И тут в комнату входит он. В своем лучшем костюме, зеленой, вышитой моими руками, рубахе, подпоясанный кожаным ремешком, в праздничных штанах и шляпе… А рядом с ним девушка. Толпа за столом приветственно поднимает бокалы, слышны выкрики: «Счастье молодым!»
Молодым? Счастье? Он женится?!
С громким воплем я швыряю камень в окно, и то разбивается на миллиарды крошечных осколков, едва ли не пылью разлетаясь по комнате. Сам камень с противным, чавкающим звуком, приземляется прямиком на голову жаренной свиньи, разбивая ее.
Следом за камнем в окно вползаю я. С едва слышным шипением я обвожу всю толпу народа пальцем.
— Счастье? — едва слышно шепчу я и откидываю в сторону волосы, подставляя свету факелов и свечей свое обескровленное, мертвенно-бледное лицо, с прозрачными водянистыми зрачками глаз.
— Счастье? — вновь бормочу я, уже чуть громче, со скрипом проводя по стене когтем.
— Я была счастлива. И вы у меня этого не отберете! — переходя на визг кричу я, срываясь с места.
Через минуту я, довольная, сажусь на стол и демонстративно беру в руки все тот же камень, залитый кровью гостей и молодой жены. Комната теперь больше напоминает скотобойню. Повсюду кровь, тела, исполосованные моими когтями, конечности и внутренности. С потолка лениво каплет кровь, ярко-красными каплями разбиваясь о тело жены. Я знала ее, это была дочка нашего мельника. И я никогда бы не подумала, что люди могут быть насколько двуличны.
Я не щадила никого. Ни стариков, ни женщин, ни мужчин. Они все сегодня заплатили за мою смерть. И это еще далеко не все, что я хотела сделать.

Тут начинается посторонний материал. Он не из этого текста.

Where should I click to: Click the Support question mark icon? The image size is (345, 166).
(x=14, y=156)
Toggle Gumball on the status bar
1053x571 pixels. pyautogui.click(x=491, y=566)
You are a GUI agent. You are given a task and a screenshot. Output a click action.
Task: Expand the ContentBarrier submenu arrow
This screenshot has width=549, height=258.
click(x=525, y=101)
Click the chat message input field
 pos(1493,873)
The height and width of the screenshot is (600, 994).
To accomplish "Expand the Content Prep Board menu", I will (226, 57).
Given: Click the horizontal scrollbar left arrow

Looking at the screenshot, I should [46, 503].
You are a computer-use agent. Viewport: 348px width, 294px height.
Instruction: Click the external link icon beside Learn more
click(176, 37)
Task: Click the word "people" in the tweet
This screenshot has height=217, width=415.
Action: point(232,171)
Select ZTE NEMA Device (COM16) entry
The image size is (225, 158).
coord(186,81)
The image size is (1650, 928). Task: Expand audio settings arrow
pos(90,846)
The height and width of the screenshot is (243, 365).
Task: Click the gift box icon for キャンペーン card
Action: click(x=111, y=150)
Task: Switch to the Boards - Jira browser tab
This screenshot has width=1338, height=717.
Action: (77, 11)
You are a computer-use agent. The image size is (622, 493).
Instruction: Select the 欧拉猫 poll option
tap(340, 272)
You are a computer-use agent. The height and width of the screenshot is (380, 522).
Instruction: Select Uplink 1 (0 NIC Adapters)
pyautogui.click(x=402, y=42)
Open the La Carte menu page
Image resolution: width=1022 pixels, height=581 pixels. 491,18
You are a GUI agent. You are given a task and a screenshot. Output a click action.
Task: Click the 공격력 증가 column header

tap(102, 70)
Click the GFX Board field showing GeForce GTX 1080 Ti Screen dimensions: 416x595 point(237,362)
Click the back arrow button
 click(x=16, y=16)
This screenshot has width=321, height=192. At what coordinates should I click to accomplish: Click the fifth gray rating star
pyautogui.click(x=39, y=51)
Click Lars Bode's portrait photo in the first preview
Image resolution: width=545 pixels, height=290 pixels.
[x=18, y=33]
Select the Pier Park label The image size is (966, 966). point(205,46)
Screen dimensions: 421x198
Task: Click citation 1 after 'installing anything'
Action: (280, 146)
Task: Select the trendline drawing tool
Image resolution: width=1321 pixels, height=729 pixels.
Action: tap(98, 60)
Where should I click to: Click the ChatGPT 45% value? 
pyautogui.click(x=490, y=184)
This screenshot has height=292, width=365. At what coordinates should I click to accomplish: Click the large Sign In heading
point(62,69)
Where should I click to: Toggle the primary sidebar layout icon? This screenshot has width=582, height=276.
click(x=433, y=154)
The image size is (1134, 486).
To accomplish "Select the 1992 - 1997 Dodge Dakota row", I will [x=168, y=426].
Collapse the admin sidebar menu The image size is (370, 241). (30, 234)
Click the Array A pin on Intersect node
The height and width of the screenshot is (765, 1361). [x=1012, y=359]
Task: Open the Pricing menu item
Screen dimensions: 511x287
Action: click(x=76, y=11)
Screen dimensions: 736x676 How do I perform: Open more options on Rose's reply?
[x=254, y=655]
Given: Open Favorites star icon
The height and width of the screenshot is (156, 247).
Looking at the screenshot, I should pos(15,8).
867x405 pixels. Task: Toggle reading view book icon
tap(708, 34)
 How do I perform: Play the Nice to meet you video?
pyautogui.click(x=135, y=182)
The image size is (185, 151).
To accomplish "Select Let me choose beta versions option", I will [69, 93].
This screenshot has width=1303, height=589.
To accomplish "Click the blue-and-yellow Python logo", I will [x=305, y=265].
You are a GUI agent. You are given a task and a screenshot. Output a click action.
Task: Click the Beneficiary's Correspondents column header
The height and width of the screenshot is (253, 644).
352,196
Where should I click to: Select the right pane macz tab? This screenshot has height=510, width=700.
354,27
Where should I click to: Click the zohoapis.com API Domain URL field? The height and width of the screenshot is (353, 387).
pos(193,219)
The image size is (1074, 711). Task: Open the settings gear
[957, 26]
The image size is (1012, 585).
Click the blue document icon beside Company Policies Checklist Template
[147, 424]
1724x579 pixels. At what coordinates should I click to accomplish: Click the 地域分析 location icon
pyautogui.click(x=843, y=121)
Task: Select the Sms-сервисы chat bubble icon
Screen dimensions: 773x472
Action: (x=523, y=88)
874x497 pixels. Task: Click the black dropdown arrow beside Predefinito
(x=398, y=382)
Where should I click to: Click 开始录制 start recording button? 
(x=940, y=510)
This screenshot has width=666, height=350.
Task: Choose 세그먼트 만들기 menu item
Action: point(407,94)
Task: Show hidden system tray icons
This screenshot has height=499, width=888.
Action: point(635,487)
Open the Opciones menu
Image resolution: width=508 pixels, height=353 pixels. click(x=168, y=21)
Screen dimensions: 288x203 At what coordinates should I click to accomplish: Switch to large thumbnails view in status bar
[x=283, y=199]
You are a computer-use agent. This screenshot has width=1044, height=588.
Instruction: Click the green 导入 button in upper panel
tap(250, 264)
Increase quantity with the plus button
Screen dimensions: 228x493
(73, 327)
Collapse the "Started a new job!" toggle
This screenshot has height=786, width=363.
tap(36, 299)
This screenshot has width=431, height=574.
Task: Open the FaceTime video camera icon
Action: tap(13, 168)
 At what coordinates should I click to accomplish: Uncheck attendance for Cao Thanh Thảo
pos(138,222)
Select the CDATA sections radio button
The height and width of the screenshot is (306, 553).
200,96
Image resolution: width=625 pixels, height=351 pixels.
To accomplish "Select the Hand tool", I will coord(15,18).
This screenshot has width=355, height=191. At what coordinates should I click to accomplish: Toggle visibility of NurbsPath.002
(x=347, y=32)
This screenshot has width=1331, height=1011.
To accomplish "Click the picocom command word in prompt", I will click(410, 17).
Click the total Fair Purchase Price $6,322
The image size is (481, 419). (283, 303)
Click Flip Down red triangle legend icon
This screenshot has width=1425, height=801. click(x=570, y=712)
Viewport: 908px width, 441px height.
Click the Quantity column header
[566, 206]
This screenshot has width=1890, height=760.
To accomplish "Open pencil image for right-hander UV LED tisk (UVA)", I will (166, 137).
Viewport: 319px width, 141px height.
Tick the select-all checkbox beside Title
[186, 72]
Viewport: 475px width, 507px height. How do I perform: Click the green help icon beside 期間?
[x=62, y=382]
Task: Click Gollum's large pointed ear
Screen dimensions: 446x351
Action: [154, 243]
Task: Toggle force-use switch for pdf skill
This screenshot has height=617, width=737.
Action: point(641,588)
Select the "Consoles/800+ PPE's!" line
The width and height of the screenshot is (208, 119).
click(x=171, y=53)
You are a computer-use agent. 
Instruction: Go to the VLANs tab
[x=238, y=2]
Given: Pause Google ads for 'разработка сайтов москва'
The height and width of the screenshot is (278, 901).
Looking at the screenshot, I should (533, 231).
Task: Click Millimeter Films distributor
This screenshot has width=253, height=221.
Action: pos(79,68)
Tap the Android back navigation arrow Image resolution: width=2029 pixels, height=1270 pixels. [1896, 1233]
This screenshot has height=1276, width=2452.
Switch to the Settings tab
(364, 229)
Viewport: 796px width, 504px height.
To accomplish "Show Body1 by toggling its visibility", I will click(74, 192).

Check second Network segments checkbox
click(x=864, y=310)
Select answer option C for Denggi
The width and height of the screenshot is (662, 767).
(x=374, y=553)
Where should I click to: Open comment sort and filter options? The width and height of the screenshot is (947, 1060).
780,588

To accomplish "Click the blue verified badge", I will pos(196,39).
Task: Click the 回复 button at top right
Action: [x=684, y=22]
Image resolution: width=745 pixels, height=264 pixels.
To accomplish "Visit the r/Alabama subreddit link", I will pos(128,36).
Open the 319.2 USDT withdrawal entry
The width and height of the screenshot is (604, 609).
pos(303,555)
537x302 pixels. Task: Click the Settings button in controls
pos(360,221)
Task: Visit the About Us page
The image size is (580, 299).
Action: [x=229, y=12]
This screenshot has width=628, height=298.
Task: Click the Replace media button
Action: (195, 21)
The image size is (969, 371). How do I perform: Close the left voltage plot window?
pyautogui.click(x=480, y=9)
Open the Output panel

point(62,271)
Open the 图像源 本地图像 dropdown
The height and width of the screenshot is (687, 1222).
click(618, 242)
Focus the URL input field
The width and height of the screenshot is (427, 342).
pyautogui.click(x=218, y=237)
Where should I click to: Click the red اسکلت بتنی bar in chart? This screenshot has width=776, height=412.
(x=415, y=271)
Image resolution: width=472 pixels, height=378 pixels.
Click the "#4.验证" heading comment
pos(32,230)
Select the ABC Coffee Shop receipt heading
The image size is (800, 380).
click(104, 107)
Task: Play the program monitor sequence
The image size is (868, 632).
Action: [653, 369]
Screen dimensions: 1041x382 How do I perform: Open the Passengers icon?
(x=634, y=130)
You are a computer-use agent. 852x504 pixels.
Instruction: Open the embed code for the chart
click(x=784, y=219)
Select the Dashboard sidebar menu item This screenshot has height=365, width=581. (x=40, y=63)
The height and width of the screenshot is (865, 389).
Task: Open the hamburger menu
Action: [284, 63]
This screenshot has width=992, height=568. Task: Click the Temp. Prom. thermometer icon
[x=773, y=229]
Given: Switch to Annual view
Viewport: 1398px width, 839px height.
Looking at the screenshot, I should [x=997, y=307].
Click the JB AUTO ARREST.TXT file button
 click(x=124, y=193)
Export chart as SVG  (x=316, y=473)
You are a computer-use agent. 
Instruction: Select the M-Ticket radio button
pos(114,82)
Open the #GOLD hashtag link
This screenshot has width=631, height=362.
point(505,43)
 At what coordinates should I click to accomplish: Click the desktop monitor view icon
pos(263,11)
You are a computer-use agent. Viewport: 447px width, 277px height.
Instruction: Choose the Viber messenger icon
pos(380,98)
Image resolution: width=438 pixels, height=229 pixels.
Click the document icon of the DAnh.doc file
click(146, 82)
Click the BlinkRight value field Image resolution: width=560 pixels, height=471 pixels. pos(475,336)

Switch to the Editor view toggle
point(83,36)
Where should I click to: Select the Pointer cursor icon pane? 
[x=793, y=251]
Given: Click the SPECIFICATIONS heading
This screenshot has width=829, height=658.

Он все еще жив. Мой дорогой. Мой Любимый. Мой Единственный. Он трясется от страха, не в силах произнести ни слова. С его плеча свисает сизо-красный моток чьих-то кишок, а он даже не в состоянии скинуть его с себя, настолько он испуган… Или зачарован моей красотой.
Легко спрыгнув со стола, я ленивой походкой, все так же держа в руках камень, подхожу к нему и закидываю одну руку ему на шею, обнимая и прижимая к своему телу, покрытому липкой, темно-красной кровью.
— Не бойся. Мы будем счастливы теперь. И навсегда.
На утро стража нашла в нашем доме лишь тридцать одно тело. И еще два. На улице. Мужчина, с искаженным от ужаса лицом, на котором ясно читалась жажда жить, и девушка. Ведьма, которую утопили примерно месяц назад. Они оба сжимали в руках камень, обвязанный склизкой веревкой, обрывки которой нашли у девушки на ногах и у парня на шее. Он просто задохнулся. Хоронили всех в закрытых гробах, а кое-кого и в небольших коробках — не удалось собрать все части тела. А затем начался страх.